Le 80e de la colonie ou histoire de héros*

Dans No 5 - Juillet 2018. par

Je me présente, mon nom est Lucien Minville, je suis né dans la colonie au printemps 1941 dans un campe en bois rond. Nous ne sommes pas très nombreux à être nés dans un tel établissement. On peut dire que nous sommes des privilégiés. C’était les années sombres de la guerre et de plus, ce printemps-là, la rivière a crevé ses eaux… inondant pour la première fois toute la colonie ou presque.

Nous, les enfants de la colonie, sommes allés à l’école primaire et dans la même salle de classe il y avait de première à septième année, ce qui permettait aux plus jeunes d’apprendre les choses de la vie par les plus grands. Pas toujours des belles choses, mais à l’école, on est là pour apprendre.

Je suis un passionné d’histoire et de généalogie, de mise en valeur du patrimoine et amoureux de la terre. Ma carrière, je l’ai fait dans la forêt. La terre et la forêt sont les deux éléments que l’on retrouve dans la colonie. Je vis au village, mais je monte faire mon tour tous les jours.

On m’a demandé de rendre hommage aux pionnières et aux pionniers. Aujourd’hui c’est la Fête nationale et le thème est : « Histoire de Héros ». Quel beau thème pour parler de nos pionniers.

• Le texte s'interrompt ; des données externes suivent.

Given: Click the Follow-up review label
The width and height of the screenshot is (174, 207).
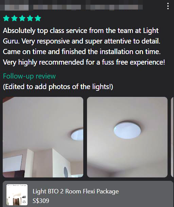Looking at the screenshot, I should tap(29, 76).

Comme ils ont travaillé très fort à défricher la terre et à bûcher, ils n’ont pas monté dans la colonie pour recevoir des hommages quatre-vingts ans plus tard. Ils se sont installés pour leur propre bonheur. Quelle richesse d’avoir un chez soi BIEN À EUX dans un pays vierge où il n’y a que des arbres et une rivière. Que leur nid d’amour soit en planches ou en bois rond, peu importe. Ils ne se sont pas installés contre leur gré dans ce lieu plus que paisible… même parfois un peu trop. Deux pionnières encore vivantes peuvent en témoigner. N’est-ce pas mesdames ?

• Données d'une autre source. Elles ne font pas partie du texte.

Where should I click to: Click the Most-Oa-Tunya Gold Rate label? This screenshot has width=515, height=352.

Les pionniers et la technologie
Comme on le sait, la technologie a suivi ; d’abord la radio à batteries bien sûr et on pouvait écouter le poste d’Antigonish. À CHNC New Carlisle, nous écoutions la Méditation religieuse avec

l’abbé Lionel Boisseau, suivie du Bruit mystérieux, une commandite de J. Robert Lebreux et fils de Grande-Vallée.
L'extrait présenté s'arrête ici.